C’est là que Ridley Scott est un petit malin : après avoir épaté les fans de SF avec Alien, le huitième passager il lui prend la folle idée d’adapter un roman culte de Philip K. Dick, Do Androids dream of electric sheep. Résultat des courses, tollé des fans de l'auteur à la sortie de Blade Runner, et accueil plus que mitigé des critiques de l’époque. C’est que Ridley Scott mélange ici le film d’action et de réflexion, deux genres qu’on pense alors antinomiques.
L’histoire de Blade Runner se déroule dans un Los Angeles futuriste, où les hommes ont créés des androïdes pratiquement humain, au visage parfait, mais leur ont ôté une seule chose, la capacité de ressentir des émotions.

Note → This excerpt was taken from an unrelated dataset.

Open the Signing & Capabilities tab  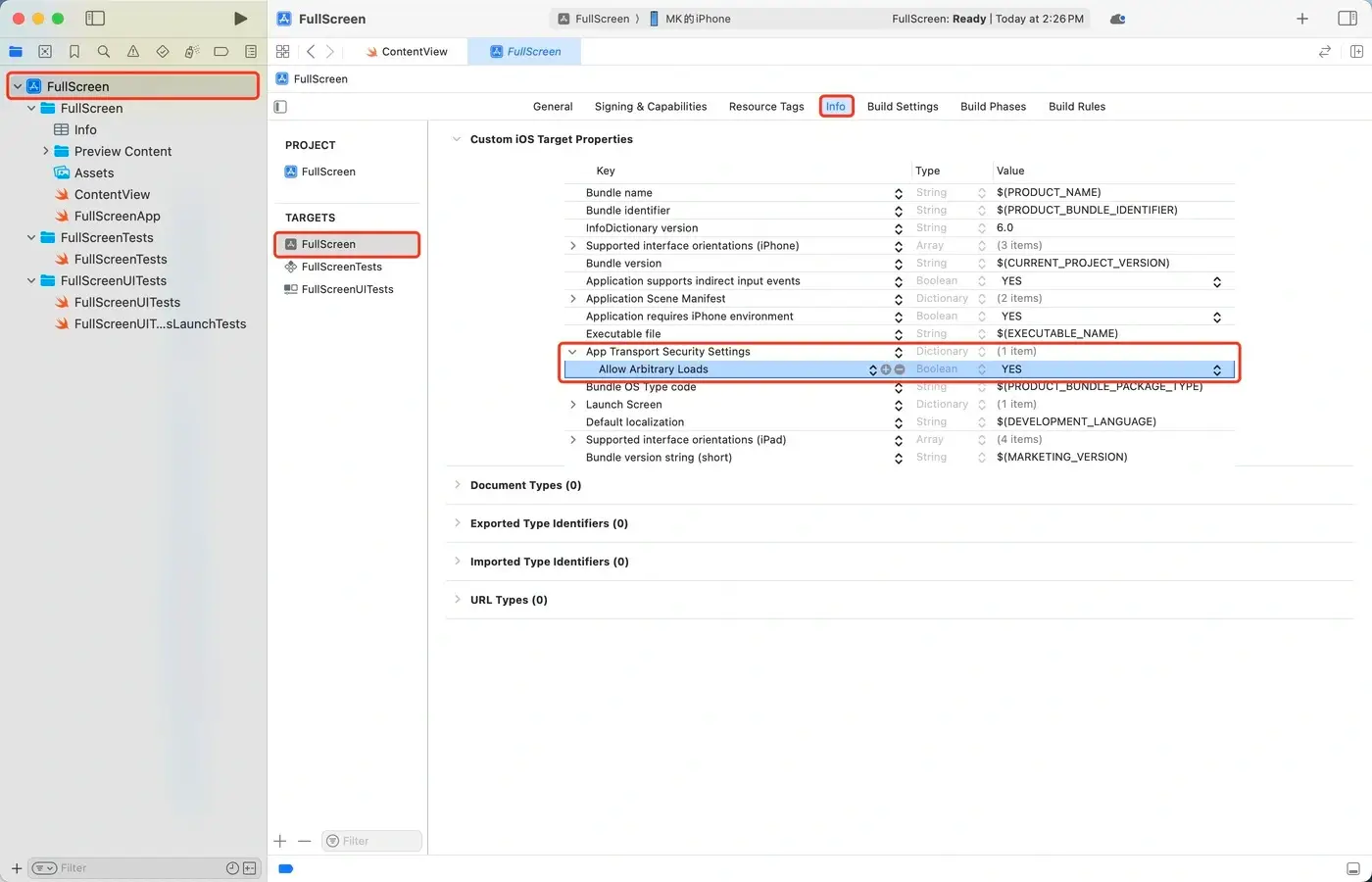[x=650, y=107]
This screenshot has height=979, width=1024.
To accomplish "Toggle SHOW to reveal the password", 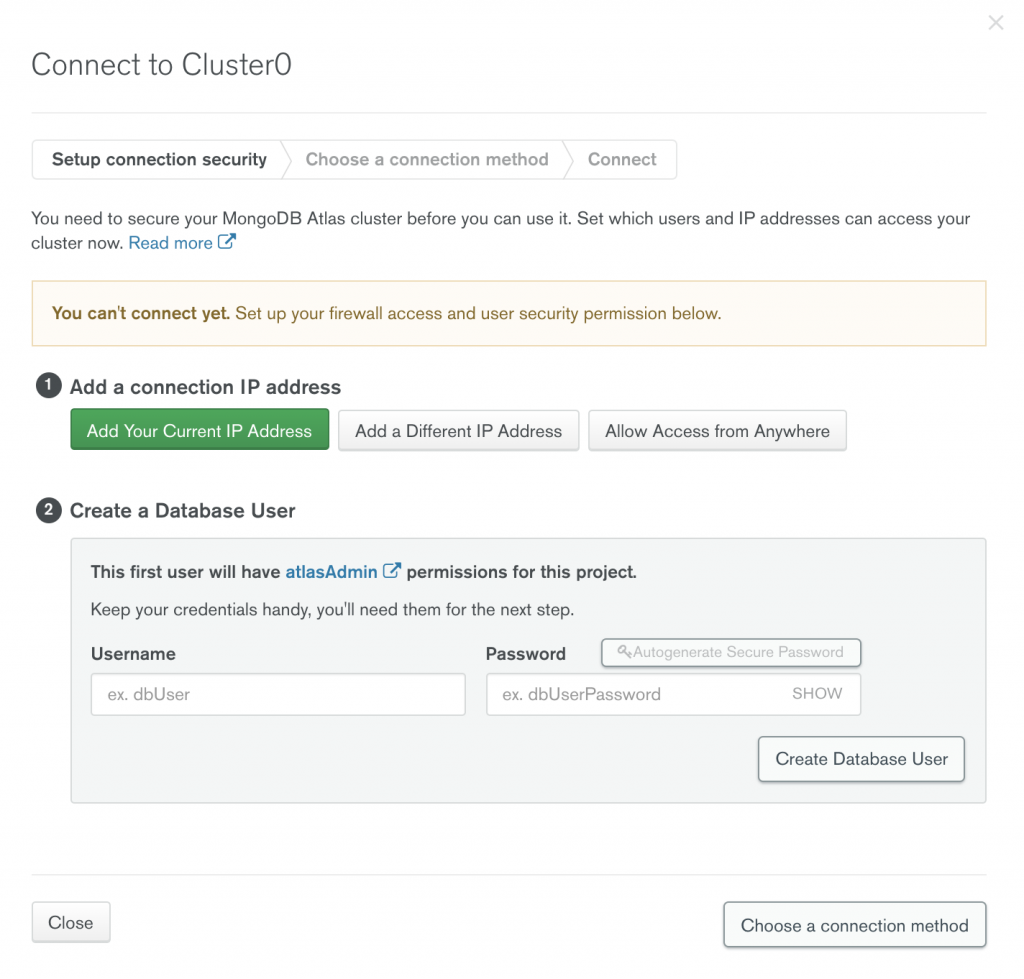I will pyautogui.click(x=817, y=693).
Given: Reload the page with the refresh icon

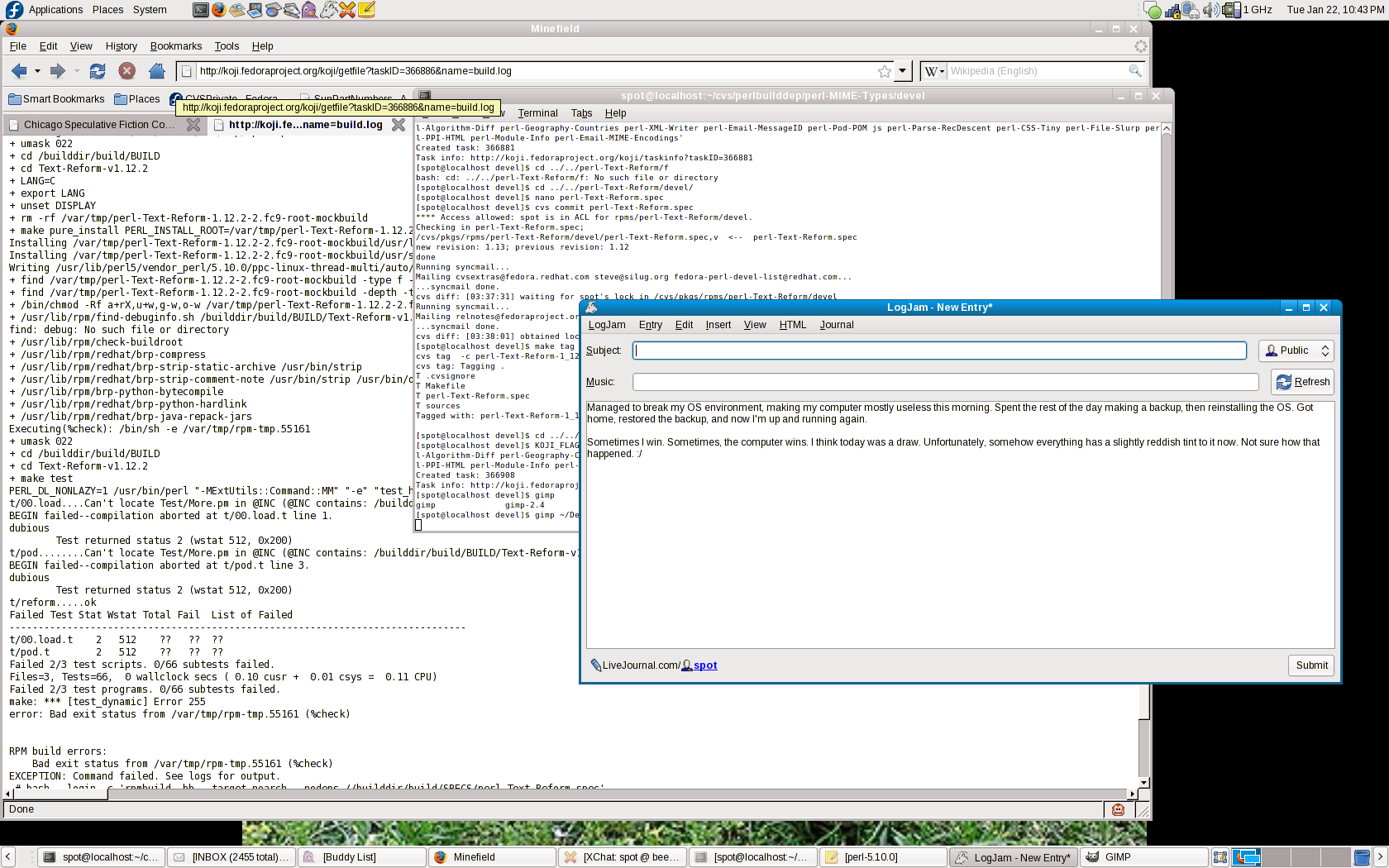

Ils les utilisent comme esclaves pour coloniser d’autres galaxies ; quand certains se rebellent, on fait appelle au blade runner pour les exterminer (pardon : les « retirer »).
C’est indéniable, Ridley Scott réalise ici parfaitement son pari. Blade runner est sous ses allures de policier teinté d’action un film profond et esthétiquement bluffant. Les décors sont absolument prodigieux, mention spéciale étant faite au désormais célèbre immeuble qui abrite l’appartement de Sebastian. L’ambiance du film est poisseuse, il y pleut tout le temps, les ruelles sont malfamés et l’on y croise toute sorte d’individus. D’ailleurs pour l’anecdote, Rick Deckard aurait été inspiré par Philip Marlowe, le célèbre détective de Raymond Chandler.
Les inspirations de Ridley Scott ne se limitent donc pas à la science fiction, son scénario non plus d’ailleurs : si la première version de Blade Runner (merci la Warner…) était marquée par une simplicité toute hollywoodienne qui ravage beaucoup trop de films du genre, la version originelle est toute autre. Les premières phrases contiennent en germe tout le dilemme : les humains ont créés des êtres qui leur sont supérieurs pour les mettre en esclavage et leur refuser toute longévité (leur durée de vie est de quatre ans). Il suffit d’une rébellion pour que la machine s’enraye et que les tout puissants créateurs n’hésitent pas à supprimer bassement leurs « choses ».
Et avec le personnage incarné subtilement par Sean Young la duplicité de l’opération apparaît au grand jour : cette androïde à qui l’ont a implanté des souvenirs factices n’a théoriquement pas droit aux sentiments ; et si l’amour qu’elle éprouve envers Deckard (Harrison Ford dans un de ses rôles les plus marquants) était sincère ? De même, la relation entre Sebastian, le créateur, et le personnage joué par Rutger Hauer mérite toute notre attention : du démiurge isolé et vieillissant précocement ou de l’androïde rejeté qui connaît à l’avance la date de sa mort prochaine, lequel est le plus à plaindre ? On pourrait s’attarder bien longuement sur les richesses d’analyse de Blade runner et on est en même temps pris par la beauté saisissante des images, par le souffle de la mise en scène, par la magie du cinéma.